In my late teens and early twenties, I read a fair amount of sci fi/speculative fiction, but over the decade I have spent more time on the fantasy end of the spectrum- children's, YA, and adult - but not much that I would classify as sci fi. I sometimes find both sci fi and fantasy difficult to fall into because I have to work so hard to make all the world-building real inside my head instead of just relaxing and enjoying the story. I decided to give City of Stairs, by Robert Jackson Bennett a try based on reviews from GoodReads and BookRiot.
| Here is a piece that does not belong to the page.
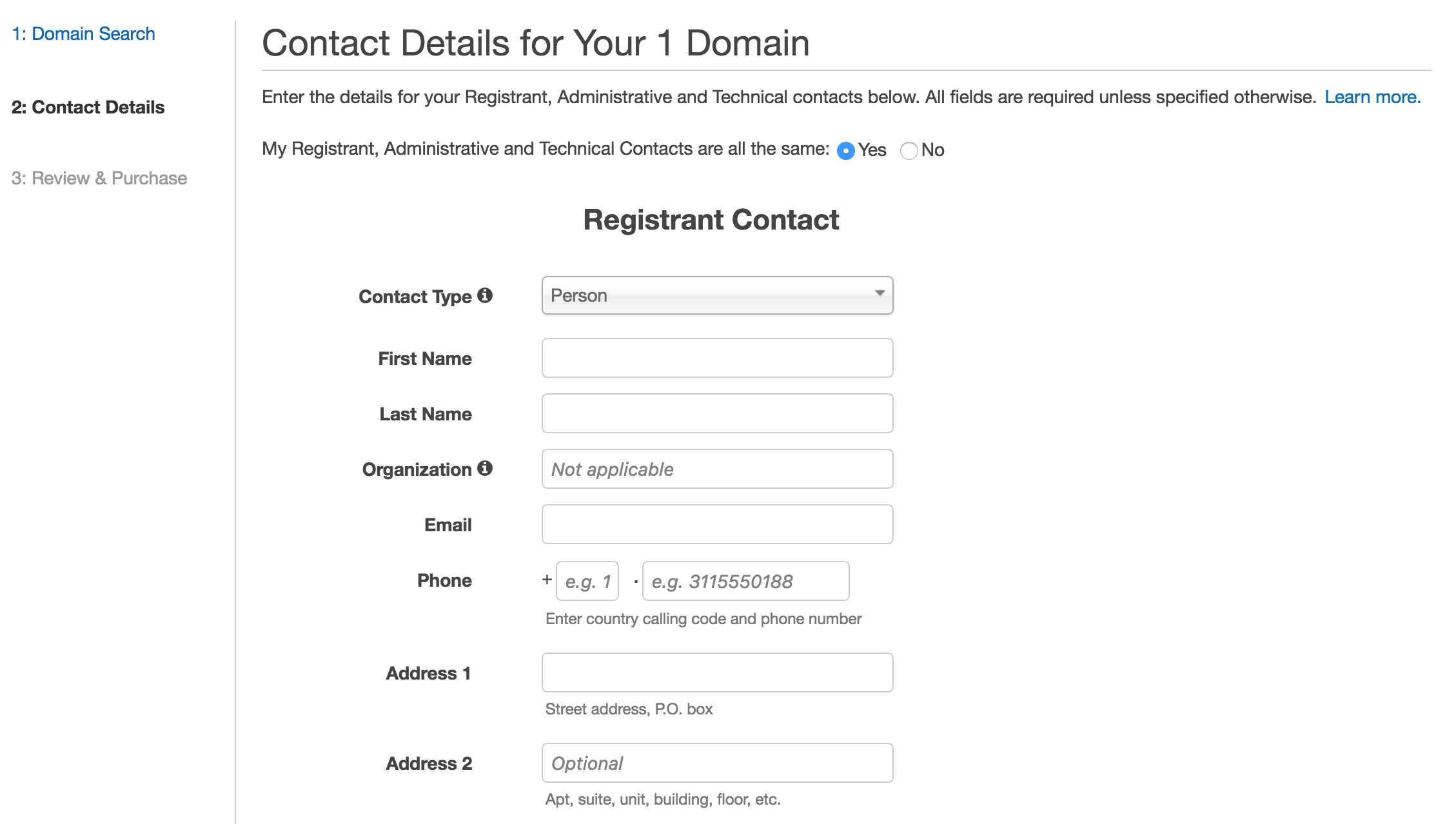Select 'No' for different registrant contacts
1456x824 pixels.
[x=909, y=149]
Checking books out of the library gives me more freedom to go out on a limb like this, just in case I do not want to finish - though once I bother to start a book I do try to finish.
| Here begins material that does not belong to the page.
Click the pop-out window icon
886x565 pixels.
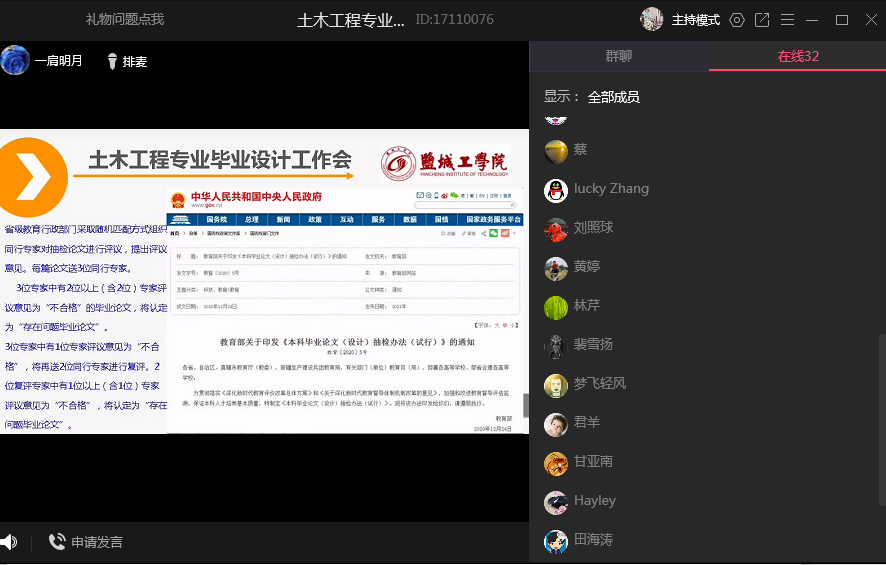(762, 20)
It took me two weeks to read City of Stairs, which felt like slow going, but I think being distracted by the holidays and having my family around was as much a barrier as slogging through the new world of Bulikov, the City of Stairs. Bulikov is the former seat of power for six divinities and the humans under their auspices. Until seventy years ago, the inhabitants of Bulikov and the Continent ruled ruthlessly over the rest of the world. Then a mysterious member of a wealthy collaborator family managed to kill the Divinities and the balance of power swung to his country, the former slave state of Saypur.
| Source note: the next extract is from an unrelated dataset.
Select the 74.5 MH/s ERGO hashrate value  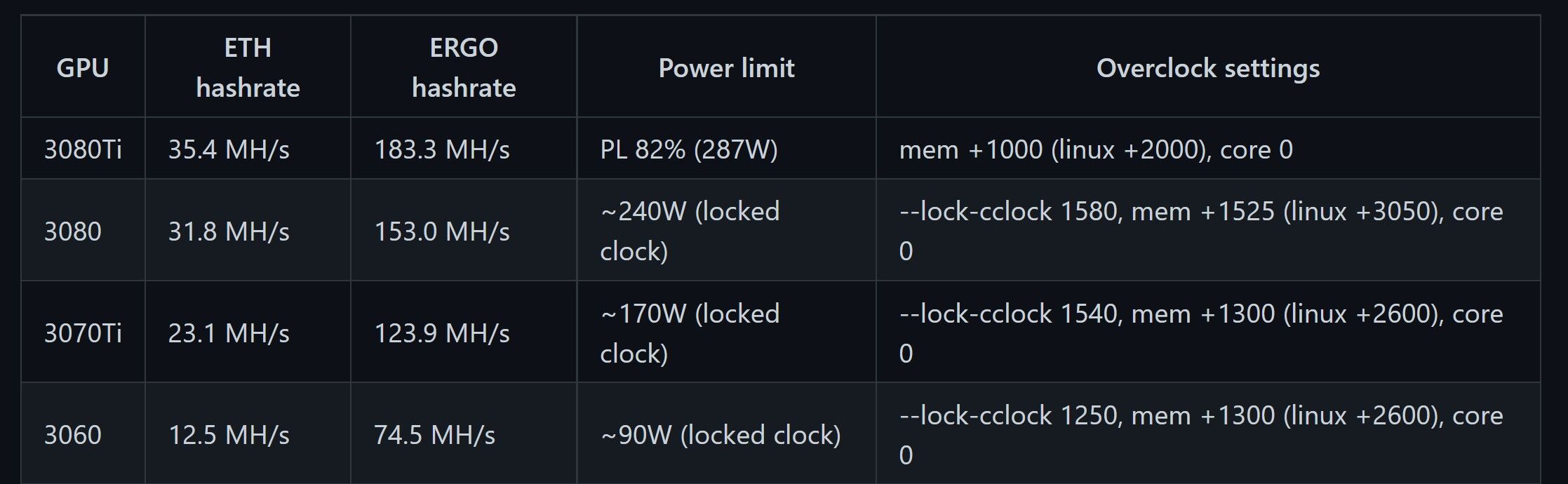click(434, 435)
As the novel starts, a Saypuri academic is murdered in Bulikov and Shara Thivani, a Saypuri intelligence agent masquerading as a mousy cultural ambassador shows up to investigate. I liked the character of Shara, but despite the frequent reminders that she was small and wore glasses, her personality was anything but mousy. This inconsistency was one of the few things that bothered me about the book. She is one of several powerful women in City of Stairs, which is nice coming from a young male writer.
The story is really a parable of power and doctrine, both religious and political and what happens when they are combined. There are obvious echoes of Cold War post-Stalin/post-Mao international relations. I love reading examinations of the destructive nature of religious belief and practice, especially when the analysis is woven within the story rather than feeling like a very obvious object lesson. Character development could be better, and maybe it will be in the sequel Bennett is working on, since he will not have to work as hard at conveying the new old world of the Continent. If you want help visualizing Bulikov, check out the artist renderings by John Peterson, on Bennett's website. The illustrations would serve as a foundation for a graphic novel or an adult animated film. Last, but not least, I love that all the story lines are wrapped up nicely while leaving room for a sequel, which will apparently feature one of the intriguing side characters from City of Stairs, military and political leader Turyin Mulaghesh, another very strong woman.
If you are looking for accessible and very contemporary scifi, everything is here: murder mystery, political intrigue, SF world building, and social commentary.